*EXERCISE INSTRUCTIONS*. Whatever the records contain, reproduce all of them exactly.

*INPUT*.
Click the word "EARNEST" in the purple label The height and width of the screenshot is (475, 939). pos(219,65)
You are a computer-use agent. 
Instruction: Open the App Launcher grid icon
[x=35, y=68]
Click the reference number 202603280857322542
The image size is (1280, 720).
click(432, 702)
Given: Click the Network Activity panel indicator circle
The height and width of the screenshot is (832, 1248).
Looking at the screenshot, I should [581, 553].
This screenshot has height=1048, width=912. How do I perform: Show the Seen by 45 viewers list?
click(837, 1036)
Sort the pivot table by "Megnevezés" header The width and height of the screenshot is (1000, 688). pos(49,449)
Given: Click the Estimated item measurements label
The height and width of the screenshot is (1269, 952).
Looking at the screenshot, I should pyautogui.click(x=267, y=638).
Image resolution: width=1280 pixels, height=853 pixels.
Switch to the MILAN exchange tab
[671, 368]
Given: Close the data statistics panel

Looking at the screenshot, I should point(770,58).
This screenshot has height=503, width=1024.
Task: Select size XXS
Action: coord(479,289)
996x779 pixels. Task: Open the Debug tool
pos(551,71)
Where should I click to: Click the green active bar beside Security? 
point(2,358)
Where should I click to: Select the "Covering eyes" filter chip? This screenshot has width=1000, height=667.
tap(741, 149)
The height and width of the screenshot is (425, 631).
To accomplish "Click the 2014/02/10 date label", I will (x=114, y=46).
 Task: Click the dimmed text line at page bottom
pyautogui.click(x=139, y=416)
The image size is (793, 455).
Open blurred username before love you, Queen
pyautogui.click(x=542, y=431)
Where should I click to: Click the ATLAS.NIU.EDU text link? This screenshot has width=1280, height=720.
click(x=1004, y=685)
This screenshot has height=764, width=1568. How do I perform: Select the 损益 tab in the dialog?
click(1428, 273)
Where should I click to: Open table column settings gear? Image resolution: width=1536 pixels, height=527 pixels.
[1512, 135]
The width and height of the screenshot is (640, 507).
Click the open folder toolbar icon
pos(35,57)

*RESPONSE*.
Click the word "EARNEST" in the purple label The height and width of the screenshot is (475, 939). pos(219,65)
You are a computer-use agent. 
Instruction: Open the App Launcher grid icon
[x=35, y=68]
Click the reference number 202603280857322542
The image size is (1280, 720).
click(432, 702)
Given: Click the Network Activity panel indicator circle
The height and width of the screenshot is (832, 1248).
Looking at the screenshot, I should [581, 553].
This screenshot has height=1048, width=912. How do I perform: Show the Seen by 45 viewers list?
click(837, 1036)
Sort the pivot table by "Megnevezés" header The width and height of the screenshot is (1000, 688). pos(49,449)
Given: Click the Estimated item measurements label
The height and width of the screenshot is (1269, 952).
Looking at the screenshot, I should pyautogui.click(x=267, y=638).
Image resolution: width=1280 pixels, height=853 pixels.
Switch to the MILAN exchange tab
[671, 368]
Given: Close the data statistics panel

Looking at the screenshot, I should point(770,58).
This screenshot has height=503, width=1024.
Task: Select size XXS
Action: coord(479,289)
996x779 pixels. Task: Open the Debug tool
pos(551,71)
Where should I click to: Click the green active bar beside Security? 
point(2,358)
Where should I click to: Select the "Covering eyes" filter chip? This screenshot has width=1000, height=667.
tap(741, 149)
The height and width of the screenshot is (425, 631).
To accomplish "Click the 2014/02/10 date label", I will (x=114, y=46).
 Task: Click the dimmed text line at page bottom
pyautogui.click(x=139, y=416)
The image size is (793, 455).
Open blurred username before love you, Queen
pyautogui.click(x=542, y=431)
Where should I click to: Click the ATLAS.NIU.EDU text link? This screenshot has width=1280, height=720.
click(x=1004, y=685)
This screenshot has height=764, width=1568. How do I perform: Select the 损益 tab in the dialog?
click(1428, 273)
Where should I click to: Open table column settings gear? Image resolution: width=1536 pixels, height=527 pixels.
[1512, 135]
The width and height of the screenshot is (640, 507).
Click the open folder toolbar icon
pos(35,57)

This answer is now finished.